Karen Volkman (born January 1967, in Miami Beach, Florida) is an American poet.

==Life==
She was educated at New College of Florida, Syracuse University, and the University of Houston.

Her poems have appeared in anthologies including The Best American Poetry, and The Pushcart Prize XXVII.

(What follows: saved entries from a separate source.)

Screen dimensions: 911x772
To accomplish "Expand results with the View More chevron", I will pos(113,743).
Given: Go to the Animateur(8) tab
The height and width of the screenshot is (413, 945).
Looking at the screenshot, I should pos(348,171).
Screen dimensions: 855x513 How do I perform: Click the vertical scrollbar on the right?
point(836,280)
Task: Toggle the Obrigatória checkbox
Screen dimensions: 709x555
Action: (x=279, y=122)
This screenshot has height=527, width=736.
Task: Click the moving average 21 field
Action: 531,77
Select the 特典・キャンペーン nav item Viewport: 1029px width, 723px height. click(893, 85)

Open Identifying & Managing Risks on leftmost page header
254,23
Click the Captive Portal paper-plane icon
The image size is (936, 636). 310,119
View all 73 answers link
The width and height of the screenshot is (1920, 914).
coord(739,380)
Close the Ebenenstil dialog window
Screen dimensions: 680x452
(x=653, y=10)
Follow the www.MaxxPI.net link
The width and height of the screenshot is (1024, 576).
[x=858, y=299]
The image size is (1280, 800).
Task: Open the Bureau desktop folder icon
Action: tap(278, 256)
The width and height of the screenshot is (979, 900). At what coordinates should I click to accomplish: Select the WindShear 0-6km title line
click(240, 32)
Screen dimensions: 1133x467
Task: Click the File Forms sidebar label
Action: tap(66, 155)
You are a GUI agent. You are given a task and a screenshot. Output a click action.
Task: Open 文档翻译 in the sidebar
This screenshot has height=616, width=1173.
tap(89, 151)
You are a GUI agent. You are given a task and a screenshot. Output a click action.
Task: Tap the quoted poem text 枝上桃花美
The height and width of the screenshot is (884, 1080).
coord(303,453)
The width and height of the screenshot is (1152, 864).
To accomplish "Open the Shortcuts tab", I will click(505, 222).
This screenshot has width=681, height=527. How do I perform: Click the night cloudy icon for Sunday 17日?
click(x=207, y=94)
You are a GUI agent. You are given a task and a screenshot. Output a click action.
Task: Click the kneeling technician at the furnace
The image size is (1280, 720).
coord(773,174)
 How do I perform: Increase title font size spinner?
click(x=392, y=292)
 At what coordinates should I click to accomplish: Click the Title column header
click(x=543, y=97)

She has taught at several universities, including the University of Alabama, University of Pittsburgh, University of Chicago, and Columbia College Chicago. She currently lives in Missoula, and teaches in the MFA writing program at the University of Montana-Missoula.

==Awards==
- Spar, winner of the James Laughlin Award and the Iowa Poetry Prize
- Crash's Law, selected for the National Poetry Series by Heather McHugh.

==Work==

===Poetry books===
- "Whereso" (2016)
- "Nomina" (2008)
- "Spar" (2002)
- "Crash's Law" (1996)

===Essays===
- "Mutable Boundaries: on Prose Poetry"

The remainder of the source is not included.